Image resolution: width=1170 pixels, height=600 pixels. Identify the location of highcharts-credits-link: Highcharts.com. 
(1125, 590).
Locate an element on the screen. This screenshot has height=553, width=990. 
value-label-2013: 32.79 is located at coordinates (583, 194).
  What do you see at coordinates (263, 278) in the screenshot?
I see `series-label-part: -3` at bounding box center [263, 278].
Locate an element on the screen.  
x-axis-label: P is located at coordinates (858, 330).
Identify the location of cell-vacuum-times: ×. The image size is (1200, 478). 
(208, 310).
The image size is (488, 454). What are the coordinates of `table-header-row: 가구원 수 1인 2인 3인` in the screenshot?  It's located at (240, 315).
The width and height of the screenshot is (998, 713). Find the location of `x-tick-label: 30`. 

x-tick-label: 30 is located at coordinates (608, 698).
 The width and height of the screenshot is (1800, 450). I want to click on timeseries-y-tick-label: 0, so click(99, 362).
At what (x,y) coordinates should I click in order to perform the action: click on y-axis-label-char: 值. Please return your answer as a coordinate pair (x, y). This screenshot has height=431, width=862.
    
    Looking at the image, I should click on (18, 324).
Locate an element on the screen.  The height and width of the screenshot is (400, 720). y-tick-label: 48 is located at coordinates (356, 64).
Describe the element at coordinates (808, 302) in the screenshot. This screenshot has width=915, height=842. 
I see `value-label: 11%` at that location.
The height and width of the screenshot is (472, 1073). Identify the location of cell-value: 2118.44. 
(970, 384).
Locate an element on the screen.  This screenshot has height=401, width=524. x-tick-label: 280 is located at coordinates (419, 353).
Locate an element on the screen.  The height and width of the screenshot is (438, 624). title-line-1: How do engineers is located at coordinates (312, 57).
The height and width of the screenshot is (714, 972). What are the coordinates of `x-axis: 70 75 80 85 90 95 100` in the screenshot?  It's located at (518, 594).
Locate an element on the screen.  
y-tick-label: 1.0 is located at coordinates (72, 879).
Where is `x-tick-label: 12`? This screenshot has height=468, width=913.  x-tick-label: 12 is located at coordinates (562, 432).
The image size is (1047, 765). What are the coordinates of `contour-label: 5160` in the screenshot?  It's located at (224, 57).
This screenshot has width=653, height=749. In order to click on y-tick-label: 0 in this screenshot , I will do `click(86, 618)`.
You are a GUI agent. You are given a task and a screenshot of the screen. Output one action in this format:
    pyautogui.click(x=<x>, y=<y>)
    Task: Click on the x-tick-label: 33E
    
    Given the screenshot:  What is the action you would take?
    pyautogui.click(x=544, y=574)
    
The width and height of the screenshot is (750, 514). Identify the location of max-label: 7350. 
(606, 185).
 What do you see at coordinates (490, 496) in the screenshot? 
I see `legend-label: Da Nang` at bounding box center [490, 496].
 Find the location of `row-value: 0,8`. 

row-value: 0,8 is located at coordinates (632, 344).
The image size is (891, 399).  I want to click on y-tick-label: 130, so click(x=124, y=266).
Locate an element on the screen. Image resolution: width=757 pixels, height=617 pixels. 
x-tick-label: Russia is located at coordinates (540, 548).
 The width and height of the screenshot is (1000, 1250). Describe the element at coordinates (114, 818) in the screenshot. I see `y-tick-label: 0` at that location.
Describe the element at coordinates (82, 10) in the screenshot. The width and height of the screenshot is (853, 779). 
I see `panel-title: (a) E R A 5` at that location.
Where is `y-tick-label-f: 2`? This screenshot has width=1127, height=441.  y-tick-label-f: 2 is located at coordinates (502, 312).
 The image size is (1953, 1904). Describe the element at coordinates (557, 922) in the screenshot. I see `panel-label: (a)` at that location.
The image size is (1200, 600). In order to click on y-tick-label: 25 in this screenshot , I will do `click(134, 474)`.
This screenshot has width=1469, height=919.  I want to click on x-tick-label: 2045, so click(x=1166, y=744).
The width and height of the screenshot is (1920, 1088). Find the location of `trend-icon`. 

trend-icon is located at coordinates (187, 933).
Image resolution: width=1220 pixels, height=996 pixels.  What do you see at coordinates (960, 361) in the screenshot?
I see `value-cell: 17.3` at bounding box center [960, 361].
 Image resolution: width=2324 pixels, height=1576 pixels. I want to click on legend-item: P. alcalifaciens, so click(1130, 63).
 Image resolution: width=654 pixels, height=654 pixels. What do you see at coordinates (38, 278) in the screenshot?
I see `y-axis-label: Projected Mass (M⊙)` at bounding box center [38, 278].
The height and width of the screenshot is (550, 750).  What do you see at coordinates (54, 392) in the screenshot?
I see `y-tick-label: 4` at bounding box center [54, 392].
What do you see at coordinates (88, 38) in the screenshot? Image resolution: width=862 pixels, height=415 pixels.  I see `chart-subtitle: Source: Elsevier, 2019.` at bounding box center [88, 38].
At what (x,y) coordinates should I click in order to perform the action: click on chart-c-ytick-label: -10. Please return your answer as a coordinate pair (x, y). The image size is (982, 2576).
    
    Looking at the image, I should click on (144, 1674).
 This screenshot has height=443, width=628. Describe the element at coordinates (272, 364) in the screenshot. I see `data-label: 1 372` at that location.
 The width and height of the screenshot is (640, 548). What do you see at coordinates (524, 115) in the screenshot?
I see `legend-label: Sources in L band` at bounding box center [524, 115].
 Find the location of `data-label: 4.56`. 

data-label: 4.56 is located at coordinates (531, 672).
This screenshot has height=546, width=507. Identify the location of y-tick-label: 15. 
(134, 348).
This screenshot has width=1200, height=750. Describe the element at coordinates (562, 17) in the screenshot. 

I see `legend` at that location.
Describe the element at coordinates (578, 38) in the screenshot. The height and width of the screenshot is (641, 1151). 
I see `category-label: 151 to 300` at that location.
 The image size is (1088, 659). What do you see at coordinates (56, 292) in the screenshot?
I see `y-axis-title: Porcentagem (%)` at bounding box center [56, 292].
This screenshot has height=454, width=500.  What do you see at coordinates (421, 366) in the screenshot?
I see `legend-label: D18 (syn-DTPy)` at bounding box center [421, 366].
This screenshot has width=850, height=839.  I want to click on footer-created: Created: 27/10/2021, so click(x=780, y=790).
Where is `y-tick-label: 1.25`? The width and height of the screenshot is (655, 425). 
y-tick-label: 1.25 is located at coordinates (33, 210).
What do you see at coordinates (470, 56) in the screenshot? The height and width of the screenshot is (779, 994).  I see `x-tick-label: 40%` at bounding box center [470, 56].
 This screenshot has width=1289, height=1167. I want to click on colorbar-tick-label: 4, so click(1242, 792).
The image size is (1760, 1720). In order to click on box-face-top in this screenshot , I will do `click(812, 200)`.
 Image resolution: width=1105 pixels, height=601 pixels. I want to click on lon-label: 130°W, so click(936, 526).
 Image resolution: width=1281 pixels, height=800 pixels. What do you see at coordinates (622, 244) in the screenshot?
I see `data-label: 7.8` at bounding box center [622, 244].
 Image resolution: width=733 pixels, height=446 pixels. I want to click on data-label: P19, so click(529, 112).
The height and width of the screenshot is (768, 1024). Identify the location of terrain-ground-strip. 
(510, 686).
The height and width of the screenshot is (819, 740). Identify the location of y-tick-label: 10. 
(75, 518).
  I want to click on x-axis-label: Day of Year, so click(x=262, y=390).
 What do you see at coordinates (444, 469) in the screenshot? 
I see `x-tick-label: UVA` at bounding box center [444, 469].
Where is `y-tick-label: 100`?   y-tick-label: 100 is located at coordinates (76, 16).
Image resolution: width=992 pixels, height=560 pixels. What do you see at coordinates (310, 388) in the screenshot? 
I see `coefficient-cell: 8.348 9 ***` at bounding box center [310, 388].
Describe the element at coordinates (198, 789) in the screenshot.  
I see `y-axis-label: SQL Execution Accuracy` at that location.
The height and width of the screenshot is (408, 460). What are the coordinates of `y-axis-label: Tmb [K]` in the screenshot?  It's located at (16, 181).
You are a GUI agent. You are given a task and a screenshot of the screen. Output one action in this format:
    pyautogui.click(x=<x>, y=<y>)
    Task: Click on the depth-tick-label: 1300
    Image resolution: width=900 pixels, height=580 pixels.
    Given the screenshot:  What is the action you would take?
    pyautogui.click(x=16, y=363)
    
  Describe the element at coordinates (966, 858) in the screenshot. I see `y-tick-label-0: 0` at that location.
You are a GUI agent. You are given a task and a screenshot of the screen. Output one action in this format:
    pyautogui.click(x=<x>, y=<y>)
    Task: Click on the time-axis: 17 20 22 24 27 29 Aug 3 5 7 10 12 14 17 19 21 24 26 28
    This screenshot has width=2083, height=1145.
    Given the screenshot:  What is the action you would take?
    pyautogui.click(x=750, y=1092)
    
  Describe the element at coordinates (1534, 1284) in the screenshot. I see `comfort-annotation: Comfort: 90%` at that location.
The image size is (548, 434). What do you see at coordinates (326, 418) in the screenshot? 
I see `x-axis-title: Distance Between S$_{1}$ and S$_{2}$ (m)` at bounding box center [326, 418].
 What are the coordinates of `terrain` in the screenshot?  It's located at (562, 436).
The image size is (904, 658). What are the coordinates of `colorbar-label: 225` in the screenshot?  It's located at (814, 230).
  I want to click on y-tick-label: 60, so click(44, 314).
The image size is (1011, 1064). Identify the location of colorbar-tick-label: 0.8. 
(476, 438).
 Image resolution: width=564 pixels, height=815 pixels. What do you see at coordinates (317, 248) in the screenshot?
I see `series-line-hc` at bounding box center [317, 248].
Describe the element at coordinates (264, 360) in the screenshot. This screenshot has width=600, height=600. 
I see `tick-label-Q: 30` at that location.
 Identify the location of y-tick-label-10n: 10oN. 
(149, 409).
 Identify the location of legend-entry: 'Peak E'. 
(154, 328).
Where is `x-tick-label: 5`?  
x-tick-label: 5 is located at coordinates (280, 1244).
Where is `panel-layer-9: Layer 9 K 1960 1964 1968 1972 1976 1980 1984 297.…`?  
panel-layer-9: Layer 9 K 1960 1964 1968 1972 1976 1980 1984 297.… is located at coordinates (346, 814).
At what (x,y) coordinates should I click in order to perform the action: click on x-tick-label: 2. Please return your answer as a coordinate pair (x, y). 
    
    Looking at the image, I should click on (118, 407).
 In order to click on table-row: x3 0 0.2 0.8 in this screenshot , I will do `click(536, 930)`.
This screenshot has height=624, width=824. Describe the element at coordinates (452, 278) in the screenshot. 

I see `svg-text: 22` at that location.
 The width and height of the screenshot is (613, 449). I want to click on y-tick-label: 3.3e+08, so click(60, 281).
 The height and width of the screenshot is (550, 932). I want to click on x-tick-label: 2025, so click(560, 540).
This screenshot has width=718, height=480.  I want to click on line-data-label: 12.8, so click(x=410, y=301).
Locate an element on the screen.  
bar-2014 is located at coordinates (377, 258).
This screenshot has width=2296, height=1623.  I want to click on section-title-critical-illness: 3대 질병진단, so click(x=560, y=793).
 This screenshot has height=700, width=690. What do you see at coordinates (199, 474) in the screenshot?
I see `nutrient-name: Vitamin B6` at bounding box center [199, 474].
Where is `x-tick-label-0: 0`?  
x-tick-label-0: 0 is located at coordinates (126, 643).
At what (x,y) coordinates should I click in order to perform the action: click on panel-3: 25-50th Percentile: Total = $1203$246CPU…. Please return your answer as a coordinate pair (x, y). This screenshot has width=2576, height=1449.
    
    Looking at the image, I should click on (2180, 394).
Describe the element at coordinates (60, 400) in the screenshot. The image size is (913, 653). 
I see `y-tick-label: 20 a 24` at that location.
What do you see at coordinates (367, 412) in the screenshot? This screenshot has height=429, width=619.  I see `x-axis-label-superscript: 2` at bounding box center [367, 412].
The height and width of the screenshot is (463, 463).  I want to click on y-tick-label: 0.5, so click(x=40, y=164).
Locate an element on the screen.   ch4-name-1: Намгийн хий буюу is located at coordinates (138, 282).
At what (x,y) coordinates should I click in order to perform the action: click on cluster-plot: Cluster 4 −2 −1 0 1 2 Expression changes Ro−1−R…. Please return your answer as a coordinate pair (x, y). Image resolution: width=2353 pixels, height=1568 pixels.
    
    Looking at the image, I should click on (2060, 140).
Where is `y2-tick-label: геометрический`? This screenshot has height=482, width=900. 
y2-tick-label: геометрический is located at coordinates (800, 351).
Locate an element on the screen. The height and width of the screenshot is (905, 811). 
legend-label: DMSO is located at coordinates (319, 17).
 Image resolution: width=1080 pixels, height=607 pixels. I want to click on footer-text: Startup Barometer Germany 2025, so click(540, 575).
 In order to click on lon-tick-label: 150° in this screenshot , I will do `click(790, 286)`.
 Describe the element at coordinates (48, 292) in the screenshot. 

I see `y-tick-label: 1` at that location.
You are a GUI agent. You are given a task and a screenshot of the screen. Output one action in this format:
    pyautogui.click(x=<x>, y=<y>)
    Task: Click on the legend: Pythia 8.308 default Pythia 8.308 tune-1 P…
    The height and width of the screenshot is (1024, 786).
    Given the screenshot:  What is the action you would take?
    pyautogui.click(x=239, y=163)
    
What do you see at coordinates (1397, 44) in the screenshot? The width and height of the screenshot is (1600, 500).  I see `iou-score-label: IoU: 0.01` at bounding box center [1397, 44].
##############################
== What is required ==
Format the records as a Markdown table with the columns Row and Line, starting at the line that contains "The width and height of the screenshot is (998, 713)." and ending at the line that contains "This screenshot has width=653, height=749.". Give each line its own numbered row, and leave out blank lines.

== Answer section ==
| Row | Line |
|---|---|
| 1 | The width and height of the screenshot is (998, 713). Find the location of `x-tick-label: 30`.  |
| 2 | x-tick-label: 30 is located at coordinates (608, 698). |
| 3 |  The width and height of the screenshot is (1800, 450). I want to click on timeseries-y-tick-label: 0, so click(99, 362). |
| 4 | At what (x,y) coordinates should I click in order to perform the action: click on y-axis-label-char: 值. Please return your answer as a coordinate pair (x, y). This screenshot has height=431, width=862. |
| 5 |     Looking at the image, I should click on (18, 324). |
| 6 | Locate an element on the screen.  The height and width of the screenshot is (400, 720). y-tick-label: 48 is located at coordinates (356, 64). |
| 7 | Describe the element at coordinates (808, 302) in the screenshot. This screenshot has width=915, height=842.  |
| 8 | I see `value-label: 11%` at that location. |
| 9 | The height and width of the screenshot is (472, 1073). Identify the location of cell-value: 2118.44.  |
| 10 | (970, 384). |
| 11 | Locate an element on the screen.  This screenshot has height=401, width=524. x-tick-label: 280 is located at coordinates (419, 353). |
| 12 | Locate an element on the screen.  The height and width of the screenshot is (438, 624). title-line-1: How do engineers is located at coordinates (312, 57). |
| 13 | The height and width of the screenshot is (714, 972). What are the coordinates of `x-axis: 70 75 80 85 90 95 100` in the screenshot?  It's located at (518, 594). |
| 14 | Locate an element on the screen.   |
| 15 | y-tick-label: 1.0 is located at coordinates (72, 879). |
| 16 | Where is `x-tick-label: 12`? This screenshot has height=468, width=913.  x-tick-label: 12 is located at coordinates (562, 432). |
| 17 | The image size is (1047, 765). What are the coordinates of `contour-label: 5160` in the screenshot?  It's located at (224, 57). |
| 18 | This screenshot has width=653, height=749. In order to click on y-tick-label: 0 in this screenshot , I will do `click(86, 618)`. |